▶ **PASSAGE SHOWN**:
──────────────────────────────

LIFE

Spouse stops scientific testing

Mark Kinsler

“Stop it,” hissed Natalie as I tested the resonant frequency of the upper floor of a Pittsburgh shopping mall. Effective for any steel-framed bridge or building, this consists of discreetly jumping up and down at different rates of speed until you find the one that makes the floor vibrate the most. With luck the structure won’t fail, at least not before the inquiring scientist is hauled off to yet another mall store by his aggravated spouse.

I have discovered that scientific curiosity does not necessarily make a person socially acceptable. For example, the discovery that the cash registers at Walmart are sensitive to the electromagnetic impulses produced by my electrical bone-growth stimulator belt was welcomed by neither Natalie nor the hard-working cashiers. But I challenge anyone who has dealt with radio theory to resist walking down a line of cash registers when doing so will cause each in succession to emit sharp, unnatural clicking sounds.

I have a long history of this sort of thing. Local citizens may know that the city hall of Pleasantville is located in a former bank building. It is also where Natalie and I were married in a simple but yet moving ceremony whose solemnity did not prevent me from repeatedly wandering off to inspect the bank vault. You can still see the three precision watch mechanisms that govern its old Diebold time lock.

──────────────────────────────

▶ **RAW DATA**:
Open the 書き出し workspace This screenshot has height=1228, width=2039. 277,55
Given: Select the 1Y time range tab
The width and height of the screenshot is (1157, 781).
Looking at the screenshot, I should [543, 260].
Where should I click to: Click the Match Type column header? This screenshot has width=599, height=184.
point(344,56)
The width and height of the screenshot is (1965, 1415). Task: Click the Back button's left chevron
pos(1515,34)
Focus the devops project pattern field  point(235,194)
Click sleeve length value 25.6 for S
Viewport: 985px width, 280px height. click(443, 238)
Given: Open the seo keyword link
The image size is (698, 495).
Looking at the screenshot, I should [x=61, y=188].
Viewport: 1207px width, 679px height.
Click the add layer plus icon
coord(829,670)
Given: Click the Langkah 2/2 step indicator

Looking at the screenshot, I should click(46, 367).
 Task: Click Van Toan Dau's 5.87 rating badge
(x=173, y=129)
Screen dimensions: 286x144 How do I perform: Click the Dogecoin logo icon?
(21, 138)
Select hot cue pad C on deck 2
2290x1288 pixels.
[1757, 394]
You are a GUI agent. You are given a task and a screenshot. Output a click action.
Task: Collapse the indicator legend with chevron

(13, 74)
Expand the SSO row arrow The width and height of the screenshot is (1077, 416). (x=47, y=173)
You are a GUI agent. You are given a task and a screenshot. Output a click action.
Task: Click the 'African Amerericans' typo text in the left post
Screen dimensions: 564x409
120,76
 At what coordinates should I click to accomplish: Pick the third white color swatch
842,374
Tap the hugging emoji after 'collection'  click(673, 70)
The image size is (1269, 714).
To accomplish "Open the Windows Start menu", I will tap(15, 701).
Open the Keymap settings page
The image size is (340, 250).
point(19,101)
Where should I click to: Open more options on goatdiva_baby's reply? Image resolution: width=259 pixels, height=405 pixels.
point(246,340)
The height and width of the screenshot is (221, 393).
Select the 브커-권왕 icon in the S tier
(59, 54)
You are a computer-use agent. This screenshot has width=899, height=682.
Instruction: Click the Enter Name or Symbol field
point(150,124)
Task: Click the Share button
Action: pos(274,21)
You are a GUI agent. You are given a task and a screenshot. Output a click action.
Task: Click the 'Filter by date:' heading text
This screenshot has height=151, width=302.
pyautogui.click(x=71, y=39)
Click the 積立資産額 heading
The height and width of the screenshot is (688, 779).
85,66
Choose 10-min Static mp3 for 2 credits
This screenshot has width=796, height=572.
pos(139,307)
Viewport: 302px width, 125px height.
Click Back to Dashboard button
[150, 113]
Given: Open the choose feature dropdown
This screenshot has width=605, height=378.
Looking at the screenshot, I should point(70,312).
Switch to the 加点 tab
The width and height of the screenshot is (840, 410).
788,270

──────────────────────────────

▶ **JOB**: In the column on scientific testing above, rewrite the paragraph beginning "I have discovered that scientific curiosity" as a shorter paragraph that keeps its main facts.

▶ **THE OUTPUT**: Scientific curiosity doesn't always make a person socially acceptable. Neither Natalie nor the cashiers welcomed the discovery that Walmart's cash registers react to the electromagnetic impulses from my electrical bone-growth stimulator belt. Still, anyone who knows radio theory would find it hard not to walk down the row of registers and make each one emit sharp, unnatural clicks in turn.